Einstein bu tavsiyeyi çoğu kişiden daha ciddiye alıyordu. Günde en az 10 saat uyuduğu söylenen Einstein’ın birçok önemli fikrini rüyalarında bulduğu iddia ediliyor.
Ünlü fizikçinin sık sık şekerleme yaptığı ve bu esnada elinde bir kaşıkla uyuyarak, kaşığın düşmesiyle uyanma yöntemini benimsediği biliniyor. Kısa uyku sürelerinin, beyin aktivitesini canlandırarak zihinsel netliği artırabileceği belirtiliyor.Albert Einstein, günlük yürüyüşlerini kutsal bir ritüel olarak görüyordu. Princeton Üniversitesi’nde çalışırken, günlük yürüyüşlerini ihmal etmezdi. oraya gidip gelmek için bir buçuk mil yol yürüdüğü ve günde üç kez 45 dakikalık yürüyüşler yaptığı biliniyorduç
Bu alışkanlık, sadece fiziksel zindelik için değil, aynı zamanda hafızayı, yaratıcılığı ve problem çözme yeteneğini artırmak için de önemli bir rol oynuyordu.Yürüyüş, beynin bazı bölgelerindeki aktiviteyi geçici olarak azaltarak farklı düşünme biçimlerine yol açıyor. Bu durum, daha yaratıcı içgörüler elde edilmesine yardımcı olabilir. Yürüyüşün bu faydalarına dair kesin kanıtlar olmasa da, Einstein’ın bu alışkanlığı, bilimsel başarılarına katkıda bulunmuş olabilir.Tütün ve tütün ürünlerinin insan sağlığına zararları günümüzde birçok bilimsel çalışmayla kanıtlanmış durumda. Ancak Albert Einstein’ın alışkanlıkları arasında pipo içmek dikkat çekiyor. Sıkı bir pipo tiryakisi olduğu bilinen ünlü bilim insanı, piposunun kendisine sakinleşme ve nesnel düşünme konusunda yardımcı olduğunu ifade ediyordu.

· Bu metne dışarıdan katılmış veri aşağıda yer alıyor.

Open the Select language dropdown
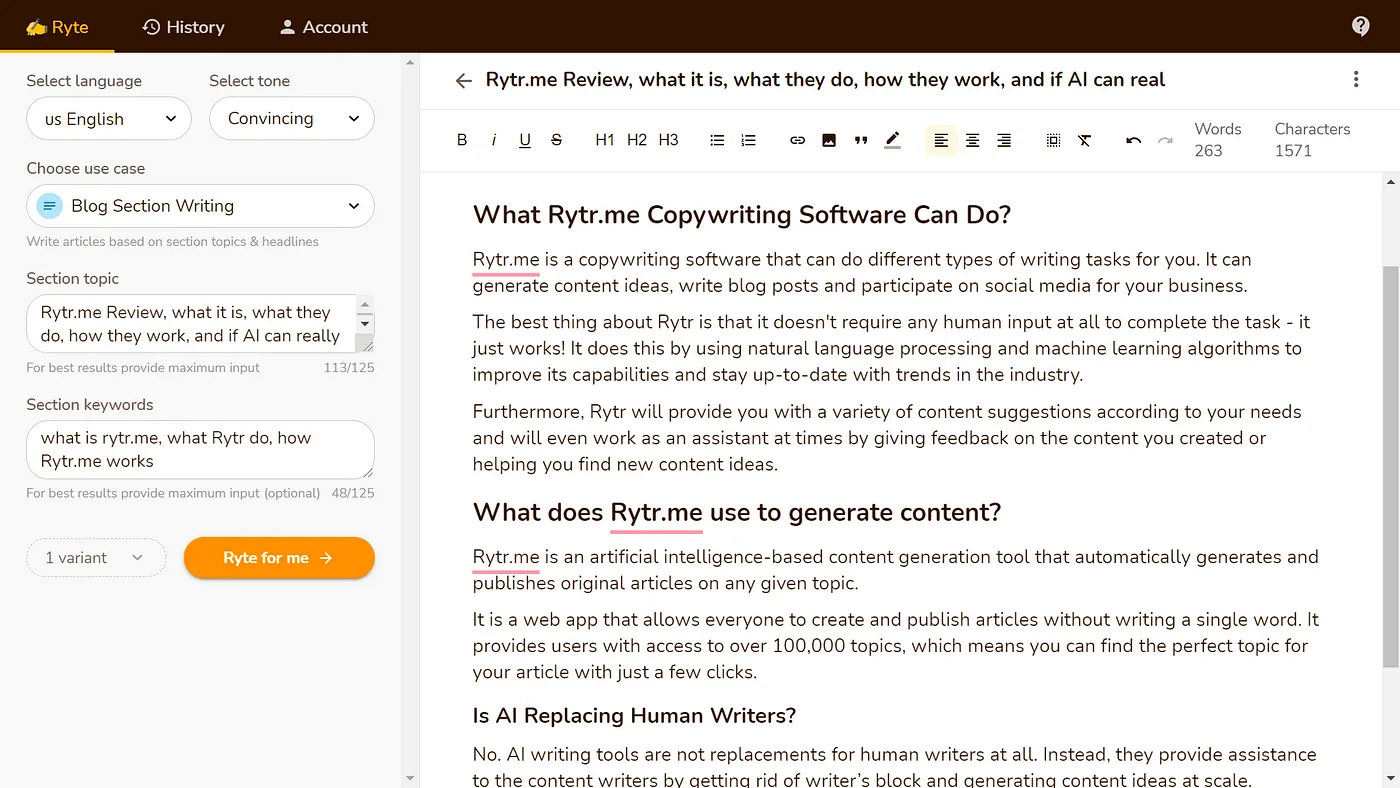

Öte yandan, tütünün akciğer kanseri ve diğer hastalıklarla bağlantısı 1962’de, Einstein’ın ölümünden yedi yıl sonra ortaya çıkmıştır.

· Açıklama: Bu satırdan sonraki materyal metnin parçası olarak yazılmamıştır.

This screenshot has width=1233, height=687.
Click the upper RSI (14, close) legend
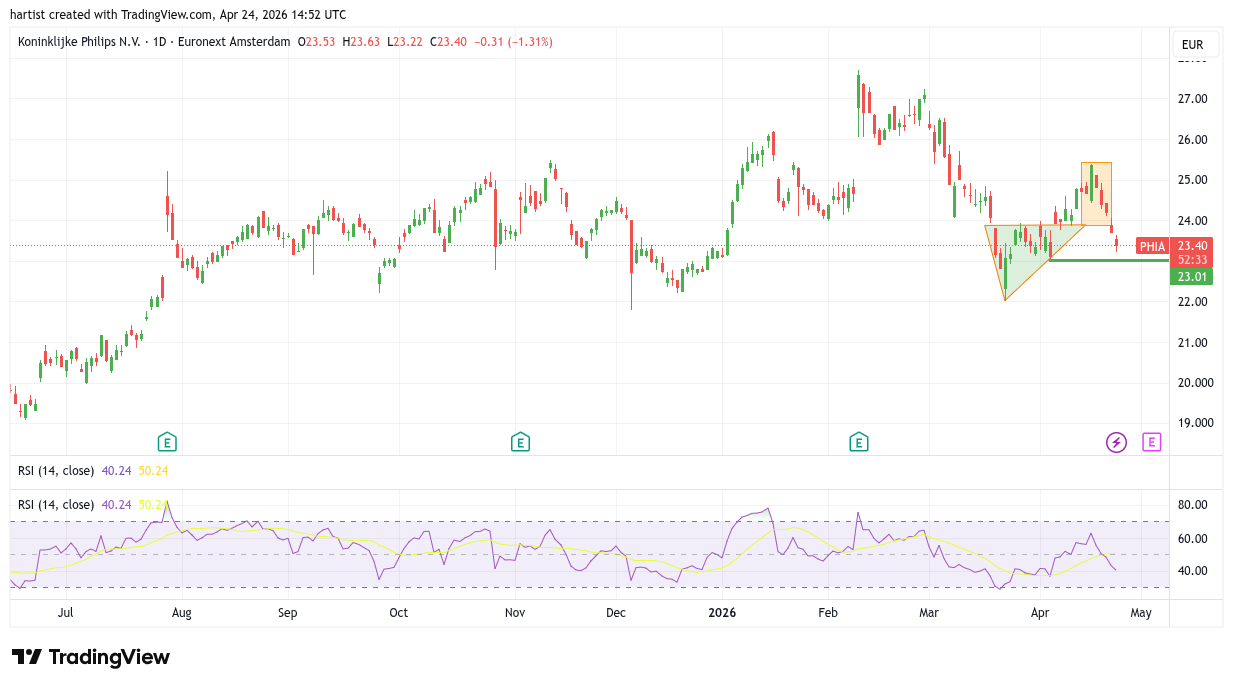(56, 471)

Einstein bu alışkanlığın yaratıcı düşünce süreçlerine katkıda bulunduğunu düşünmüş olabilir ancak günümüzde tütünün sağlık üzerindeki olumsuz etkileri göz önüne alındığında, pipo içmek sağlıklı bir tercih olarak değerlendirilemiyor.Kesin olmamakla birlikte Einstein’ın tükenmekten en çok keyif aldığı yemeğin makarna olduğu söylenmekte. Karbonhidratlar genel olarak kötü bir üne sahip olsa da yapılan araştırmalar karbonhidratların, beyin için önemli bir enerji kaynağı olduğunu ortaya koyuyor. Beyin, vücudun enerji ihtiyacının büyük bir kısmını karbonhidratlardan karşılar.Albert Einstein, çorap giymekten nefret ediyordu. Bu alışkanlığı, rahatlık arayışını yansıtan ilginç bir yaşam tarzı tercihi olarak öne çıkıyor. Ünlü bilim insanı, kuzeni ve eşi Elsa’ya yazdığı bir mektupta, çocukken ayak başparmağının çoraplarını deldiğini fark ettiğini ve bu nedenle çorap giymekten vazgeçtiğini ifade etmişti.Einstein’ın çorapsız yaşamı, sadece bir tercih değil, aynı zamanda onun özgün karakterini de gözler önüne seriyor. Hatta kendi sandaletlerini bulamadığında eşinin arkası açık ayakkabılarını giydiği de kaynaklarda yer almakta. Çorapsız gezmenin düşünme şekline doğrudan etkisini kanıtlayan bir çalışma yok, ancak daha resmi bir kıyafet yerine gündelik ve rahat hissedilen kıyafetlere giymek, düşünme şeklini etkileyebilir.